Counselors learn to practice “reflective listening,” Diez noted. Their purpose is not to tell the campers how to feel or even to reassure them, but to “allow them to tell their story.”

That story can be told through art projects, through plays and music, including the camp song, “Keep Me In Your Heart For Awhile.”

The release of handcrafted memory boats into Link Creek marks a release of emotional turmoil and grief. The event is one of the significant symbolic activities at Camp Sunrise.

Photo provided

“The brains of children younger than 14 are usually not developed enough to process this kind of information, traumatic or otherwise, in language,” Maureen Krebs, communications director for Hospice of Redmond explained. “At Camp Sunrise we provide children with nonverbal forms of expression such as art, movement and music in order to help them find a voice to these strange and often frightening feelings of grief. Grief has other faces, too, such as loss of a stable environment, and loss or change related to other meaningful relationships because the adults around the children are also grieving. Children at Camp Sunrise are most comforted by the connection they make with other children who are experiencing similar emotions. Maybe for the first time since the death they don’t feel so alone and different from their peers.”

Delance affirmed the role the counselors play in facilitating this process.

“You don’t have to have answers or responses,” she said. “You just have to be present.”

She recalled the profound impact it had on her to be around others who had shared a similar experience, and counselors who were unafraid to simply sit with a grieving child.

“It makes me tearful,” she said. “These are a lot of amazing people who really cared and were willing to stay in that uncomfortable space.”

There is a remarkable blossoming come Sunday, which features one of the key symbolic rituals of the camp.

Campers construct memory boats using all natural materials — pinecones, sticks, flowers, birdseed, and paper. A procession of campers and counselors wends their way down to the shore of Lake Creek and each camper releases their memory boat, representing the circle and seasons of life. Following the boat release, campers gather to share their thoughts about the weekend while staff prepares them to return to their families.

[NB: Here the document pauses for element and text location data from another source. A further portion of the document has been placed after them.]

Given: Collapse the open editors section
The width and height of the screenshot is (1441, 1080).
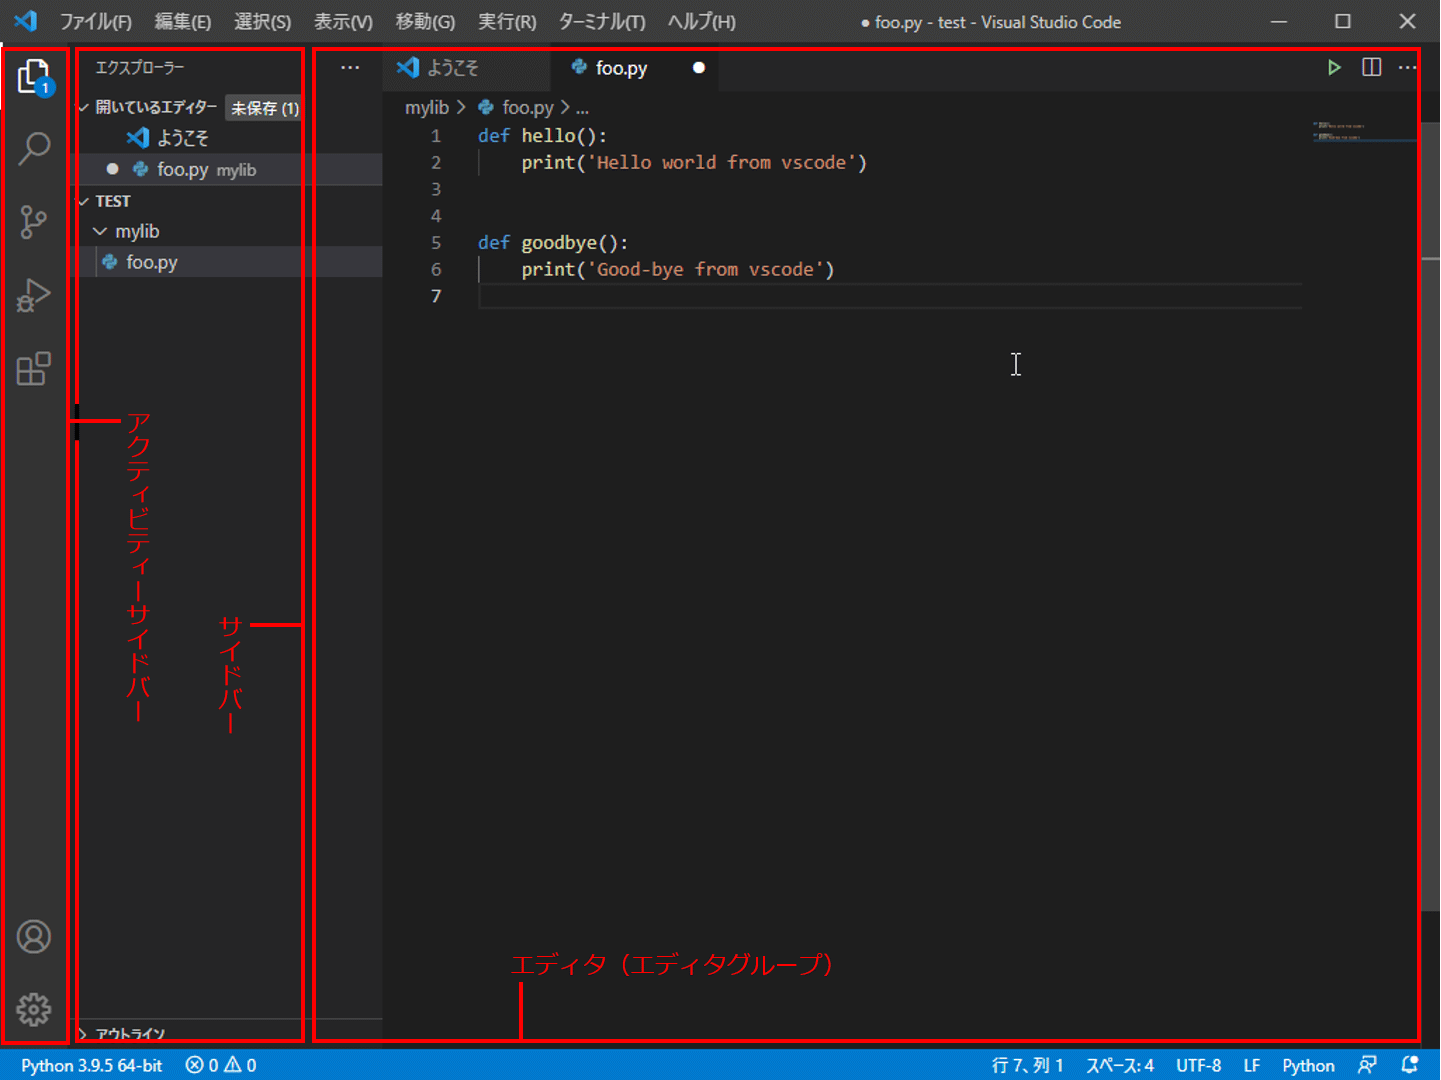Looking at the screenshot, I should tap(84, 108).
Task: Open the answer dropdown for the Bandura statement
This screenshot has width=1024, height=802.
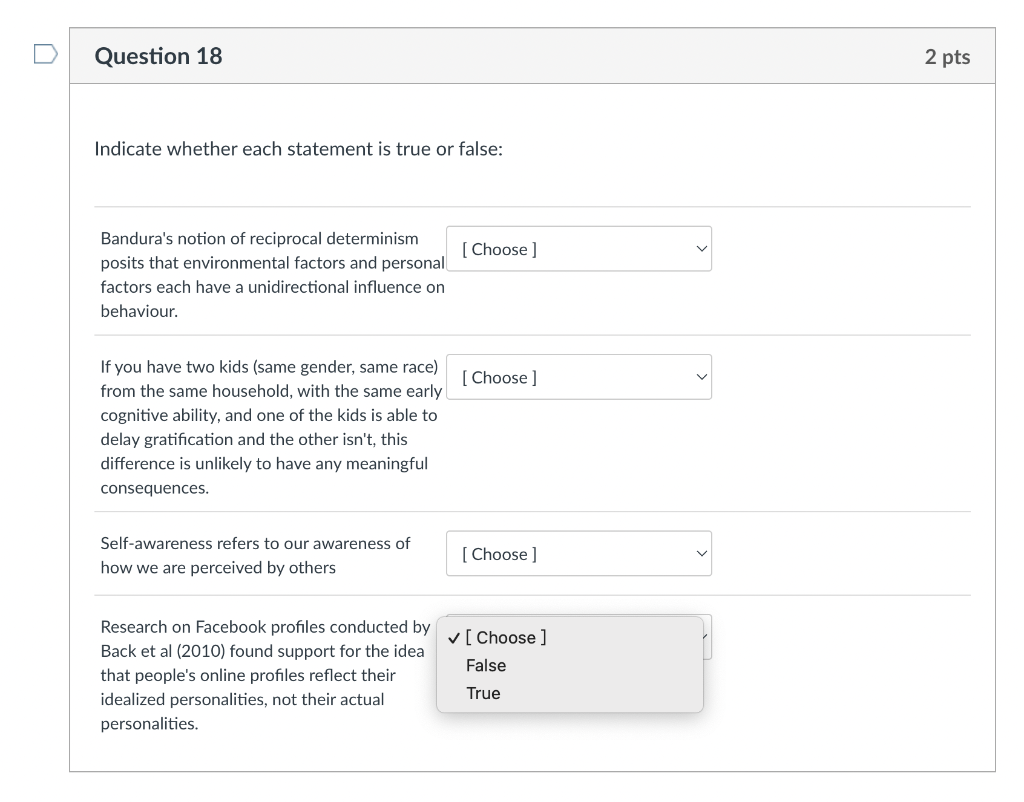Action: pos(578,248)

Siblings often attend camp together, and some young children return to camp several years later as they hit adolescence.

“When they turn 13, they may be experiencing very different emotions than when they were 7,” Krebs said.

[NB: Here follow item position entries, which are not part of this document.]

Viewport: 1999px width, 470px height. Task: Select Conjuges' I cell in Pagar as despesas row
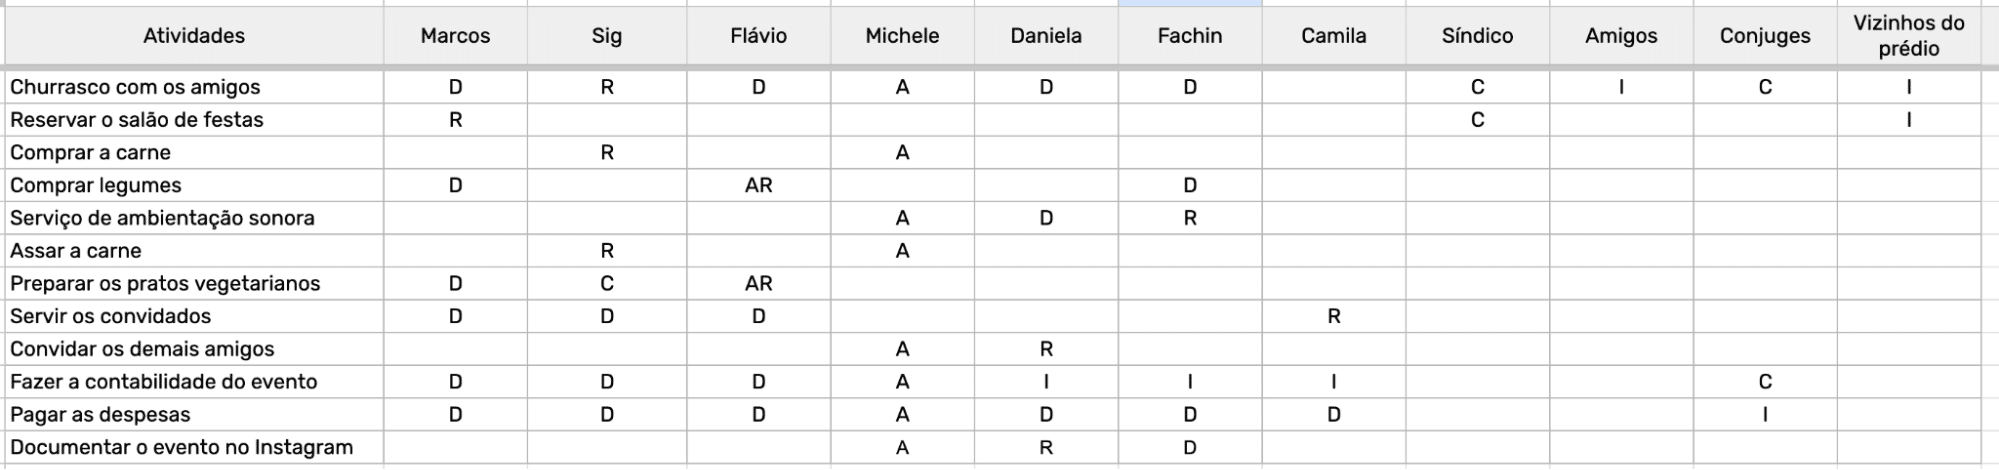1765,414
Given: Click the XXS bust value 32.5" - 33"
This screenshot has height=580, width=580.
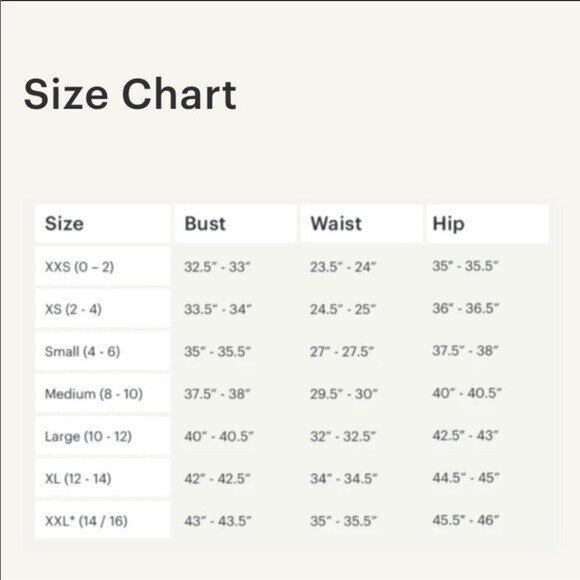Looking at the screenshot, I should 218,266.
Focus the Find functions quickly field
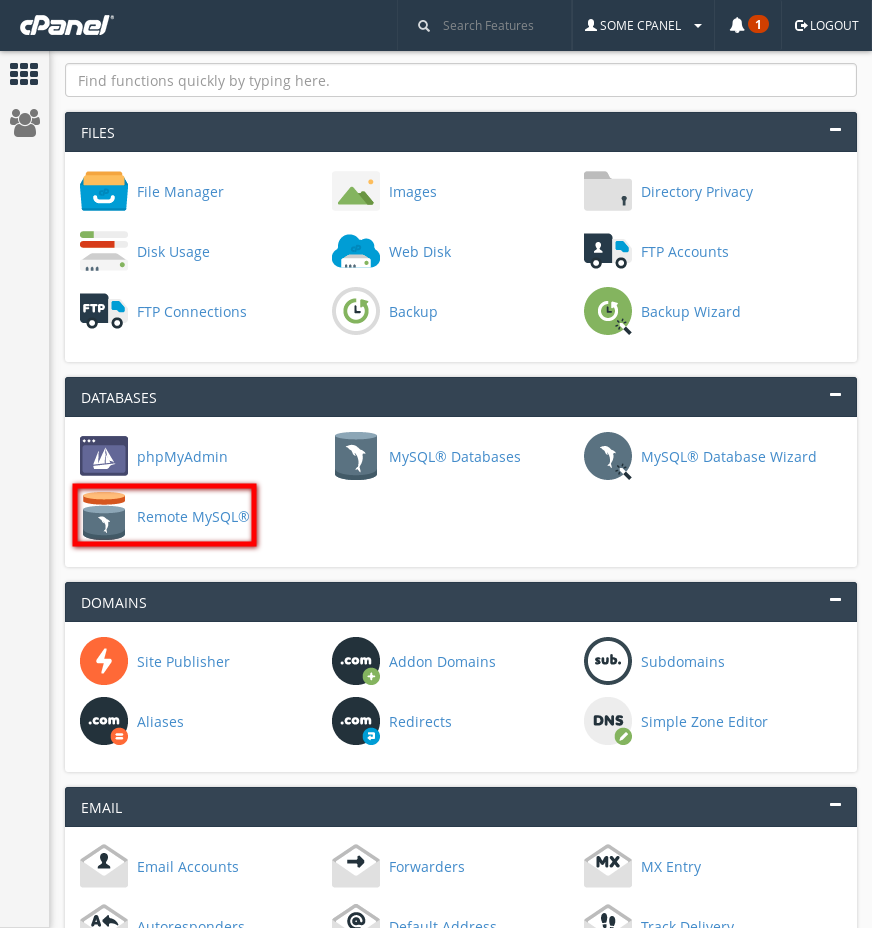The image size is (872, 928). point(460,80)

The impacts of Camp Sunrise last well beyond a single weekend.

“They gave me tangible coping mechanisms that I could use day-today,” Delance said. “Little things that really helped me process the grief.”

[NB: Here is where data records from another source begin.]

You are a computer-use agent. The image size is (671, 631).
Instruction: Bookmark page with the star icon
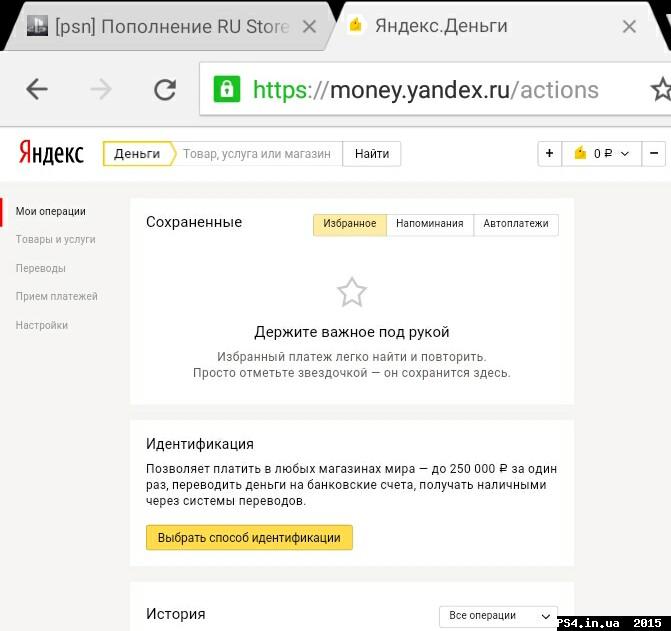660,90
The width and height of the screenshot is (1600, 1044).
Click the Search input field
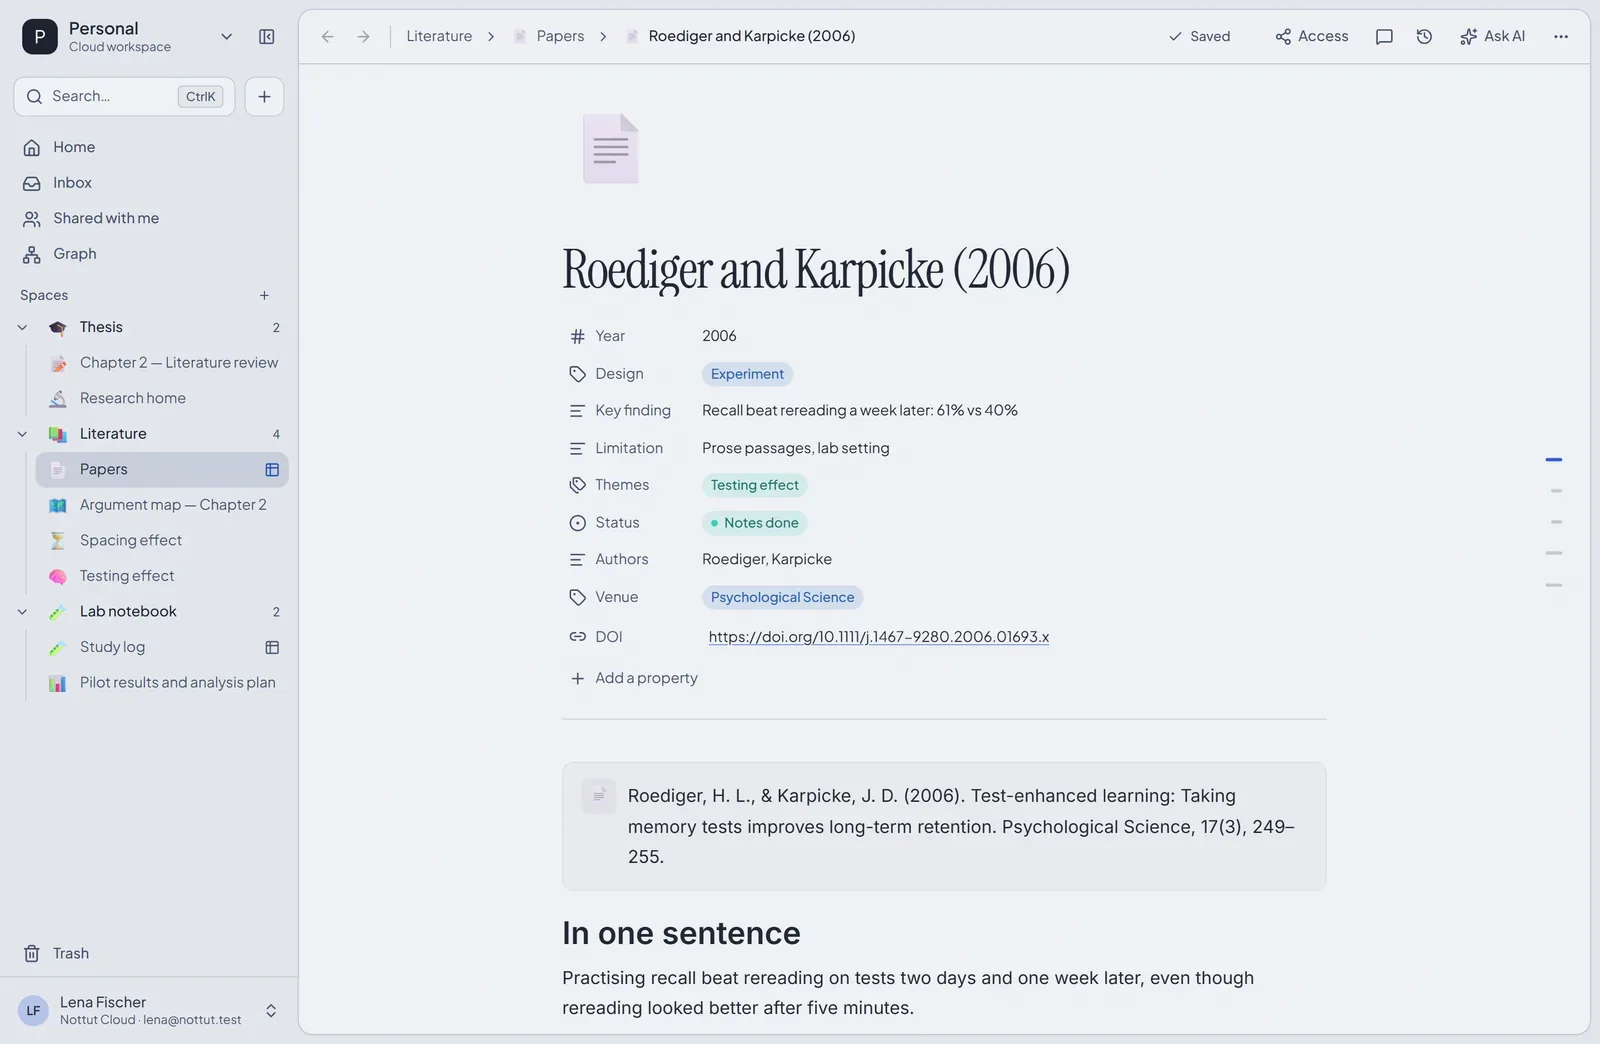point(124,97)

Many volunteers return year after year.

“It really amazes me the work they do and their heart for that,” Krebs said.

Volunteer efforts extend out into the community. East of the Cascades Quilters has stepped up for years.

“Every single camper gets a quilt on their bed,” Krebs said.

Handmade Teddy Bears and other keepsakes offer comfort and connection.

The broader community also supports the program financially through fundraisers and direct donations. It costs about $1,500 per camper to offer the program.

“We do take donations, because this is completely free for children and families,” Krebs said.

Delance is an example of the deep and long-lasting resonance the Camp Sunrise experience has for campers. It influenced her careerpath into social work — where she sees trauma and grief and can provide resources.

“I refer kids to Camp Sunrise whenever I have a family that needs those services,” she said.

Krebs said that youth usually attend Camp Sunrise about a year after experiencing bereavement.

“If it’s less than six months, sometimes it’s a little too recent,” she said.

The June weekend at Camp Sunrise is a powerful experience, both for attendees and for volunteers — taking them through a gamut of emotions, forming attachments and most of all letting bereaved youth know that they are not alone in their grief, that others are feeling what they feel and they understand. That can be a gift beyond price, and one for which Rachel Delance, like hundreds of her peers, continues to cherish.

Camp Sunrise represents a profound effort to support the vulnerable and to heal the hurt.

“It’s a huge benefit to our community,” Delance said.